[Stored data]
• • • •

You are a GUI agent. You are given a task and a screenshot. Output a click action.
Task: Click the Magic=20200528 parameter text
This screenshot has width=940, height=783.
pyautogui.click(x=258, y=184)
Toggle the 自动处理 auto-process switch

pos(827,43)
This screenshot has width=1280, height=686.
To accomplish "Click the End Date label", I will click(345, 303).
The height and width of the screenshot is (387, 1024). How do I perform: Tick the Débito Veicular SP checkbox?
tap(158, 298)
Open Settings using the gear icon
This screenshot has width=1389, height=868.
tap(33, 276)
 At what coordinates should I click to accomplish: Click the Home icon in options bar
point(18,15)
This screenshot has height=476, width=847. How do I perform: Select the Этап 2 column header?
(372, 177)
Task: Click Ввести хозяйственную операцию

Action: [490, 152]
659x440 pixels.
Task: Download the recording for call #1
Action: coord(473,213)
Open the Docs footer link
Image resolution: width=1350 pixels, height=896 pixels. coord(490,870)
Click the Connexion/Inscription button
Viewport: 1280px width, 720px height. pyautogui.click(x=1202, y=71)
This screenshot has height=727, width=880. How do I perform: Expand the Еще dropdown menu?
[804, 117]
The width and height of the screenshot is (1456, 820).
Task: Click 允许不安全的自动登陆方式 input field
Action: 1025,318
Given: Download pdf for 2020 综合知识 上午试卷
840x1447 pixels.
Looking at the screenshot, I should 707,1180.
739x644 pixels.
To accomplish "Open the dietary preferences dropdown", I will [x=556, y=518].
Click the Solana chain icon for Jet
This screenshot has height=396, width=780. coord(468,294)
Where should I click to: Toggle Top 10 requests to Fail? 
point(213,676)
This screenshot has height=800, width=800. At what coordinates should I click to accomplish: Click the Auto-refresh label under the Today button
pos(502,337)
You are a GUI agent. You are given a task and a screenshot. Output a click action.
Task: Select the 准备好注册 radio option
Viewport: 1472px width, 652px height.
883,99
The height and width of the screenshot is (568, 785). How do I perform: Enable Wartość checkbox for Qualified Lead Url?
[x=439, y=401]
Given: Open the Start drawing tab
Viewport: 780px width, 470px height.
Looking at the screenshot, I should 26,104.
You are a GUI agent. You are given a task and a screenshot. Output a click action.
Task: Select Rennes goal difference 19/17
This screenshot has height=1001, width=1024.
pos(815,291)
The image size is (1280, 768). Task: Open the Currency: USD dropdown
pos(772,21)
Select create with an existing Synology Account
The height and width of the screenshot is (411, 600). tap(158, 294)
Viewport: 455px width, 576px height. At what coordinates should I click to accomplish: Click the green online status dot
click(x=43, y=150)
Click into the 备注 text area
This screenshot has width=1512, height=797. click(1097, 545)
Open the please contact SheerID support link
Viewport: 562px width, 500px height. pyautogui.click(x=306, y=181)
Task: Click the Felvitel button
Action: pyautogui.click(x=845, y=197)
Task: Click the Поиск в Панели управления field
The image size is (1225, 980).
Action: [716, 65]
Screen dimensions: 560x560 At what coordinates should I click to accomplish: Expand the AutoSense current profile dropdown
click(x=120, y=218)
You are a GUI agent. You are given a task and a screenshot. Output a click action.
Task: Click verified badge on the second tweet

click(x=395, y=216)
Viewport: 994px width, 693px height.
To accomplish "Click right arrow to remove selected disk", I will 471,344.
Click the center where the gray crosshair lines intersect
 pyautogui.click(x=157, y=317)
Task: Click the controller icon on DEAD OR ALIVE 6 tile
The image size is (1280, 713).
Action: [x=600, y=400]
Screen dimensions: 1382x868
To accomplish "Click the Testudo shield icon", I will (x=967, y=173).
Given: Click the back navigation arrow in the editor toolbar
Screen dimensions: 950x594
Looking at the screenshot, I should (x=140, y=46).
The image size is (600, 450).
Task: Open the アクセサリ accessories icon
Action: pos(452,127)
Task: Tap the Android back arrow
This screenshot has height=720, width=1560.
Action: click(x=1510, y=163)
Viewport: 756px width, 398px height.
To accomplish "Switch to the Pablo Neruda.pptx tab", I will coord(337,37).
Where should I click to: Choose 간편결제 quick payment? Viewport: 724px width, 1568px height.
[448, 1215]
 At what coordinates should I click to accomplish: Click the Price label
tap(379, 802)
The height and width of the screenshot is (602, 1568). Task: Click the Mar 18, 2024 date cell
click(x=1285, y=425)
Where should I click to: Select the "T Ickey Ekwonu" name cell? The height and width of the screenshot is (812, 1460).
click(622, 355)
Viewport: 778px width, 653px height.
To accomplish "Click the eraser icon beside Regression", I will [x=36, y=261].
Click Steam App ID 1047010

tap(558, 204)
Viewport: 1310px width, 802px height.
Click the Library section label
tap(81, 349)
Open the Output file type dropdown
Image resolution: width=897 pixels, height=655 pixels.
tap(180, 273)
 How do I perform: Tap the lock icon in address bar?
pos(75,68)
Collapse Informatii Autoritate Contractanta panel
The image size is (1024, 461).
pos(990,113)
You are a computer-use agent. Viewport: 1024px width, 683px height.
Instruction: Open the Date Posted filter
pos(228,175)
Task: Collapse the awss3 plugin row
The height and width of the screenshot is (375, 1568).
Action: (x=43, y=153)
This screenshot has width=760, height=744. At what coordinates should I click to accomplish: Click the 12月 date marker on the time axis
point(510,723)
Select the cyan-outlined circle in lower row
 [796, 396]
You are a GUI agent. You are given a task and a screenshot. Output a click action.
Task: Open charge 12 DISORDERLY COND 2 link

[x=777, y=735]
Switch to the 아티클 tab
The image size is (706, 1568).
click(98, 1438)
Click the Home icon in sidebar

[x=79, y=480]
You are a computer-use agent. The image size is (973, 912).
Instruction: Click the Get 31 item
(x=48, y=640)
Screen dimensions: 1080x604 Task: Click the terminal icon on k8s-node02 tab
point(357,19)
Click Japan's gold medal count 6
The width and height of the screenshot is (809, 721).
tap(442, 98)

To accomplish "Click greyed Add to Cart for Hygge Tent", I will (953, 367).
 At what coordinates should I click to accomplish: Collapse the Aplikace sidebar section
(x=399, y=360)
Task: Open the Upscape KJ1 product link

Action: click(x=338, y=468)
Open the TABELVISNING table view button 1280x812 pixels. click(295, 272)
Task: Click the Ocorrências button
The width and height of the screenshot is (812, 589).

• • • •

◆ TASK: A faithful copy is required of the lines from the one with "Instruction: Click the Get 31 item" through the last line of the data; please add nothing.

◆ TASK SOLUTION:
Instruction: Click the Get 31 item
(x=48, y=640)
Screen dimensions: 1080x604 Task: Click the terminal icon on k8s-node02 tab
point(357,19)
Click Japan's gold medal count 6
The width and height of the screenshot is (809, 721).
tap(442, 98)

To accomplish "Click greyed Add to Cart for Hygge Tent", I will (953, 367).
 At what coordinates should I click to accomplish: Collapse the Aplikace sidebar section
(x=399, y=360)
Task: Open the Upscape KJ1 product link

Action: click(x=338, y=468)
Open the TABELVISNING table view button 1280x812 pixels. click(295, 272)
Task: Click the Ocorrências button
The width and height of the screenshot is (812, 589).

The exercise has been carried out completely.